## EXERCISE
Please copy the data shown below, word for word.

## SOURCE INFORMATION
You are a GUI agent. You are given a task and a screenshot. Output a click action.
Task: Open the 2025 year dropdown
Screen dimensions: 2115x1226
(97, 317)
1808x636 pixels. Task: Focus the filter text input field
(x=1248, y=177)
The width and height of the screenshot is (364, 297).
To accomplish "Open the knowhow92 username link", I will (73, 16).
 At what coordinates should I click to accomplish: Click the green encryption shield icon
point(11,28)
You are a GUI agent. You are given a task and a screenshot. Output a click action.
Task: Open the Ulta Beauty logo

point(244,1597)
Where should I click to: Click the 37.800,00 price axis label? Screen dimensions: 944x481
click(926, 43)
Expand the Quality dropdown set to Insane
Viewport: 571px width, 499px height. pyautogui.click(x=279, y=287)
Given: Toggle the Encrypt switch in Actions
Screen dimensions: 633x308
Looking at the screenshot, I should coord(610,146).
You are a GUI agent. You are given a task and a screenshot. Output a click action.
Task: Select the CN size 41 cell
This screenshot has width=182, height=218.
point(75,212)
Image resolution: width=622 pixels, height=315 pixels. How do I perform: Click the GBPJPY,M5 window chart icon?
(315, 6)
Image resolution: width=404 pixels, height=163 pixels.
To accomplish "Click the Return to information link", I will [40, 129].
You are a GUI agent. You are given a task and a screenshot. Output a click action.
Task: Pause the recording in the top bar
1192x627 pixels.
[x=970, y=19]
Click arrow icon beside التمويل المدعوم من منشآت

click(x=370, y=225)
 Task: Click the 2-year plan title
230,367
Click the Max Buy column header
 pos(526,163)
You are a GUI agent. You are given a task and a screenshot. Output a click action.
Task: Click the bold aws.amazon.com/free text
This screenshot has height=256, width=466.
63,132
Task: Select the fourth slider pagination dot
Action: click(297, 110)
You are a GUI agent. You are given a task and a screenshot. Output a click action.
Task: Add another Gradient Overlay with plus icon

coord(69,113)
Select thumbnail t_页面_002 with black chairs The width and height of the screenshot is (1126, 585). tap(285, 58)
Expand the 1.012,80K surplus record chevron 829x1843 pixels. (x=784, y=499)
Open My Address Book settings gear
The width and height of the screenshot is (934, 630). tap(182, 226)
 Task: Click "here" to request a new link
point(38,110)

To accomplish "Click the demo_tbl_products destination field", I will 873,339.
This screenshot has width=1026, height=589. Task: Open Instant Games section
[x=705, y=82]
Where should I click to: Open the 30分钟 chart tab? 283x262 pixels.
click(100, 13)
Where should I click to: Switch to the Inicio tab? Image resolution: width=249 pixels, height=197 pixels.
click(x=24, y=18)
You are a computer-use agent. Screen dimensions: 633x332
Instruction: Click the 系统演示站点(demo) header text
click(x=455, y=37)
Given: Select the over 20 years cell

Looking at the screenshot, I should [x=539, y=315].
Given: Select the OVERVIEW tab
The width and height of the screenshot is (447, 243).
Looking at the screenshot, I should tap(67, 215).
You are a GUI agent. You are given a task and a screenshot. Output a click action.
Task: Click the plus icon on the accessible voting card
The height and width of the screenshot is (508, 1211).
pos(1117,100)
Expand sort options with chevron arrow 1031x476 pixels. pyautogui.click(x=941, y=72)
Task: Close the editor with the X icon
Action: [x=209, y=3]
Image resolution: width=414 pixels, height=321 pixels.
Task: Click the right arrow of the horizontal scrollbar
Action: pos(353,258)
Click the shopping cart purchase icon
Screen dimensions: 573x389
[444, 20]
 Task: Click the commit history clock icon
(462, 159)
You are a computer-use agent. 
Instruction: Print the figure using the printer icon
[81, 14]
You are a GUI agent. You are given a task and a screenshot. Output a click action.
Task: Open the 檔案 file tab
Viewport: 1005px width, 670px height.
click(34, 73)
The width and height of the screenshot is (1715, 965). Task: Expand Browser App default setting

## RESULT OF THIS TASK
You are a GUI agent. You are given a task and a screenshot. Output a click action.
Task: Open the 2025 year dropdown
Screen dimensions: 2115x1226
(97, 317)
1808x636 pixels. Task: Focus the filter text input field
(x=1248, y=177)
The width and height of the screenshot is (364, 297).
To accomplish "Open the knowhow92 username link", I will (73, 16).
 At what coordinates should I click to accomplish: Click the green encryption shield icon
point(11,28)
You are a GUI agent. You are given a task and a screenshot. Output a click action.
Task: Open the Ulta Beauty logo

point(244,1597)
Where should I click to: Click the 37.800,00 price axis label? Screen dimensions: 944x481
click(926, 43)
Expand the Quality dropdown set to Insane
Viewport: 571px width, 499px height. pyautogui.click(x=279, y=287)
Given: Toggle the Encrypt switch in Actions
Screen dimensions: 633x308
Looking at the screenshot, I should coord(610,146).
You are a GUI agent. You are given a task and a screenshot. Output a click action.
Task: Select the CN size 41 cell
This screenshot has width=182, height=218.
point(75,212)
Image resolution: width=622 pixels, height=315 pixels. How do I perform: Click the GBPJPY,M5 window chart icon?
(315, 6)
Image resolution: width=404 pixels, height=163 pixels.
To accomplish "Click the Return to information link", I will [40, 129].
You are a GUI agent. You are given a task and a screenshot. Output a click action.
Task: Pause the recording in the top bar
1192x627 pixels.
[x=970, y=19]
Click arrow icon beside التمويل المدعوم من منشآت

click(x=370, y=225)
 Task: Click the 2-year plan title
230,367
Click the Max Buy column header
 pos(526,163)
You are a GUI agent. You are given a task and a screenshot. Output a click action.
Task: Click the bold aws.amazon.com/free text
This screenshot has height=256, width=466.
63,132
Task: Select the fourth slider pagination dot
Action: click(297, 110)
You are a GUI agent. You are given a task and a screenshot. Output a click action.
Task: Add another Gradient Overlay with plus icon

coord(69,113)
Select thumbnail t_页面_002 with black chairs The width and height of the screenshot is (1126, 585). tap(285, 58)
Expand the 1.012,80K surplus record chevron 829x1843 pixels. (x=784, y=499)
Open My Address Book settings gear
The width and height of the screenshot is (934, 630). tap(182, 226)
 Task: Click "here" to request a new link
point(38,110)

To accomplish "Click the demo_tbl_products destination field", I will 873,339.
This screenshot has width=1026, height=589. Task: Open Instant Games section
[x=705, y=82]
Where should I click to: Open the 30分钟 chart tab? 283x262 pixels.
click(100, 13)
Where should I click to: Switch to the Inicio tab? Image resolution: width=249 pixels, height=197 pixels.
click(x=24, y=18)
You are a computer-use agent. Screen dimensions: 633x332
Instruction: Click the 系统演示站点(demo) header text
click(x=455, y=37)
Given: Select the over 20 years cell

Looking at the screenshot, I should [x=539, y=315].
Given: Select the OVERVIEW tab
The width and height of the screenshot is (447, 243).
Looking at the screenshot, I should tap(67, 215).
You are a GUI agent. You are given a task and a screenshot. Output a click action.
Task: Click the plus icon on the accessible voting card
The height and width of the screenshot is (508, 1211).
pos(1117,100)
Expand sort options with chevron arrow 1031x476 pixels. pyautogui.click(x=941, y=72)
Task: Close the editor with the X icon
Action: [x=209, y=3]
Image resolution: width=414 pixels, height=321 pixels.
Task: Click the right arrow of the horizontal scrollbar
Action: pos(353,258)
Click the shopping cart purchase icon
Screen dimensions: 573x389
[444, 20]
 Task: Click the commit history clock icon
(462, 159)
You are a computer-use agent. 
Instruction: Print the figure using the printer icon
[81, 14]
You are a GUI agent. You are given a task and a screenshot. Output a click action.
Task: Open the 檔案 file tab
Viewport: 1005px width, 670px height.
click(34, 73)
The width and height of the screenshot is (1715, 965). Task: Expand Browser App default setting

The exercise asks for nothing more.